**Task item:**
Pictures in the listing below are skipped, while the lines from the "Spojenie muža a ženy v posvätnej geometrii (387, 311)" line through the "SOFTWARE CA SI SERVICIU (173, 711)" line are returned word for word.

**Entries provided:**
-=-=-=-=-
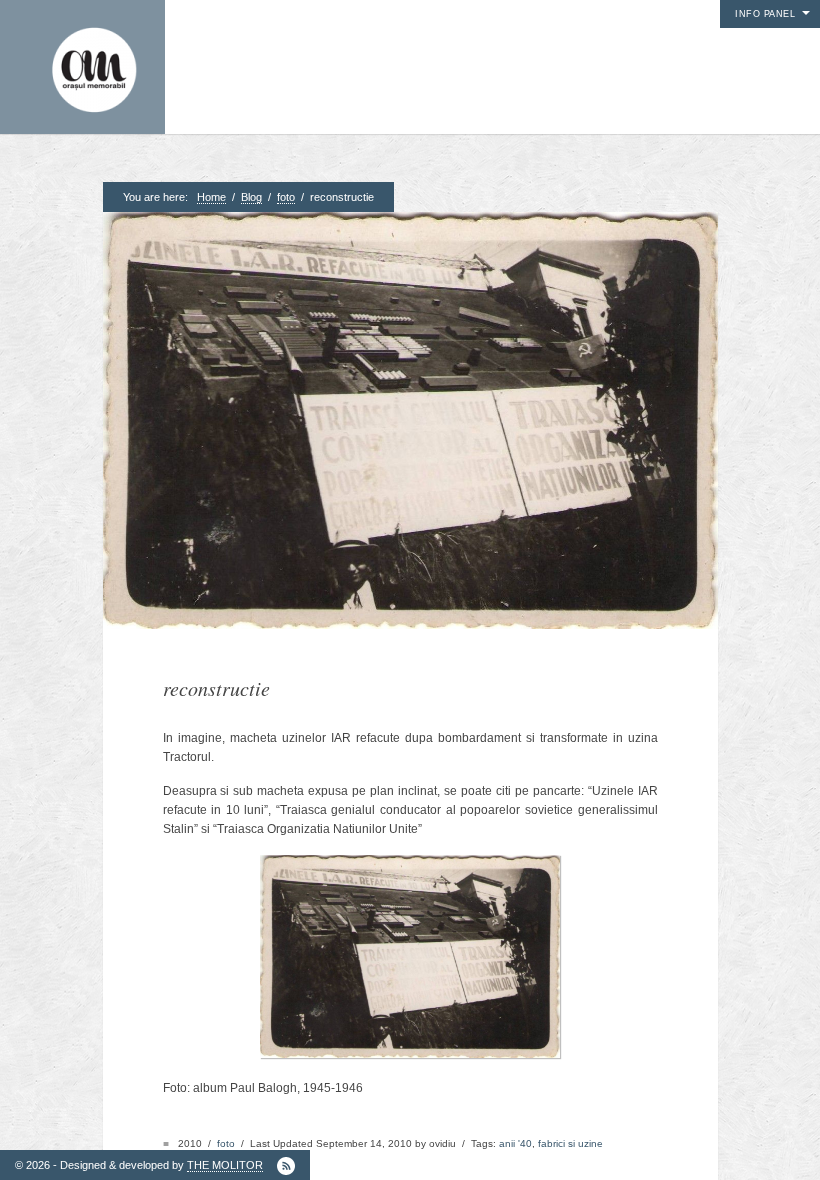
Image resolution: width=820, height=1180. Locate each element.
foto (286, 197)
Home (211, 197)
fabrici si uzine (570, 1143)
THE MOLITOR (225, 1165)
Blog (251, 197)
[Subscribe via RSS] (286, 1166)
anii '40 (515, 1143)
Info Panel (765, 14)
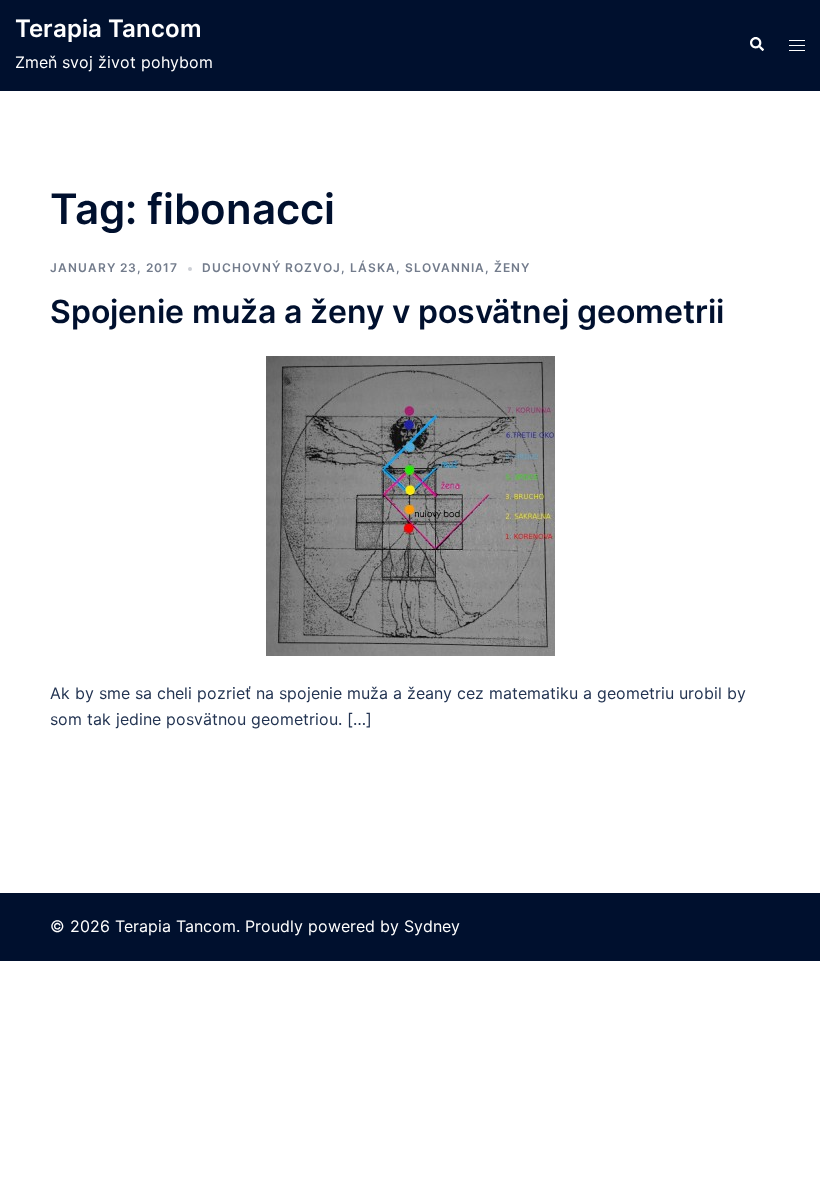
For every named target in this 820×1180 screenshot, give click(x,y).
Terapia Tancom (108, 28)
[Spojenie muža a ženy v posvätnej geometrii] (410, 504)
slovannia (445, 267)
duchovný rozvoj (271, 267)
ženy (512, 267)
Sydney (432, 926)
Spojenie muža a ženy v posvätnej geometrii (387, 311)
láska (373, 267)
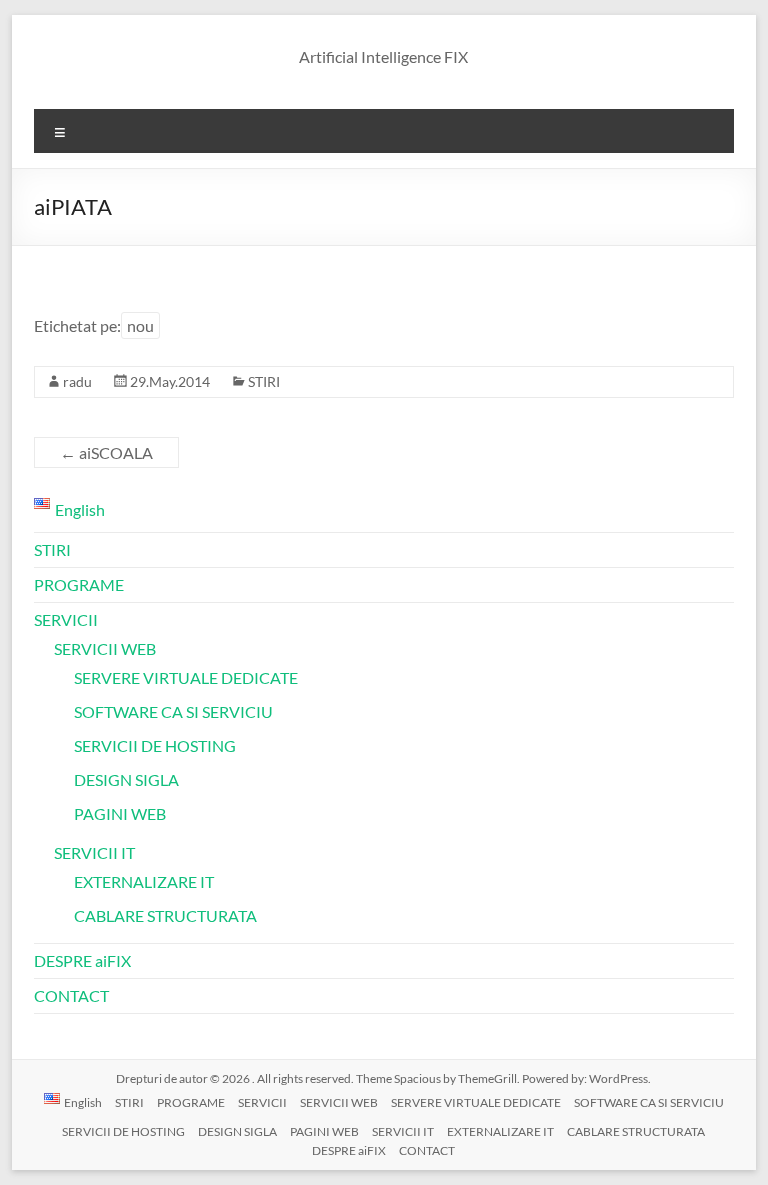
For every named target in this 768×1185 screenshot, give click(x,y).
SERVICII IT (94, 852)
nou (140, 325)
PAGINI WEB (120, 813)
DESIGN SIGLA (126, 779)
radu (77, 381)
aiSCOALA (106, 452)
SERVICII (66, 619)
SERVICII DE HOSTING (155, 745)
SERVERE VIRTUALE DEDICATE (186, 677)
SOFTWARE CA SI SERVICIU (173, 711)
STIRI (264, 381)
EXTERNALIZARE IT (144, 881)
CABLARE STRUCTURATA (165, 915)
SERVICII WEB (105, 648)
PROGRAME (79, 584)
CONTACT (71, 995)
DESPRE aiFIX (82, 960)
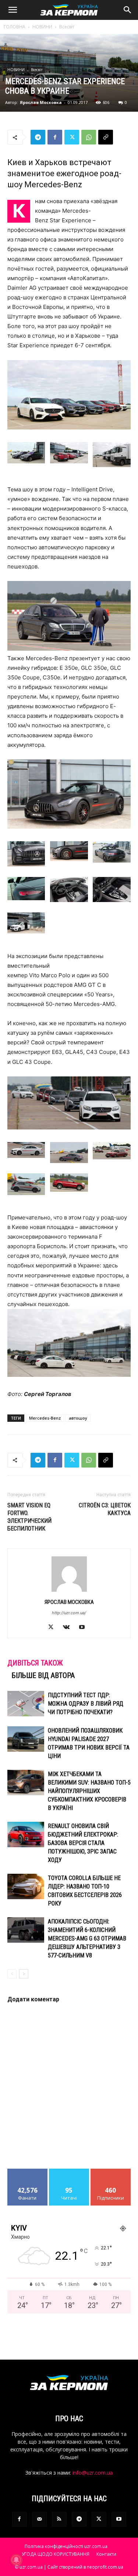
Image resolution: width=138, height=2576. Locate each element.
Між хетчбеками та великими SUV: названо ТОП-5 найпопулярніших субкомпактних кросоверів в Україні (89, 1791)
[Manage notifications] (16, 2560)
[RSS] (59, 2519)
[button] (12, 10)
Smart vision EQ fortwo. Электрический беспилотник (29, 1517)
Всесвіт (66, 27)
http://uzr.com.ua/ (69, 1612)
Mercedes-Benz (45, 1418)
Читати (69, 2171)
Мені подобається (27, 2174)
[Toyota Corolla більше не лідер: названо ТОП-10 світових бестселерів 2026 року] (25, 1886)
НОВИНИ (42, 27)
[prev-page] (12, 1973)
-=-=-=-=-
**Exercise answer:**
Spojenie muža a ženy v posvätnej geometrii (387, 311)
láska (373, 267)
For every named target in this 768×1185 screenshot, give click(x,y).
SERVICII IT (94, 852)
nou (140, 325)
PAGINI WEB (120, 813)
DESIGN SIGLA (126, 779)
radu (77, 381)
aiSCOALA (106, 452)
SERVICII (66, 619)
SERVICII DE HOSTING (155, 745)
SERVERE VIRTUALE DEDICATE (186, 677)
SOFTWARE CA SI SERVICIU (173, 711)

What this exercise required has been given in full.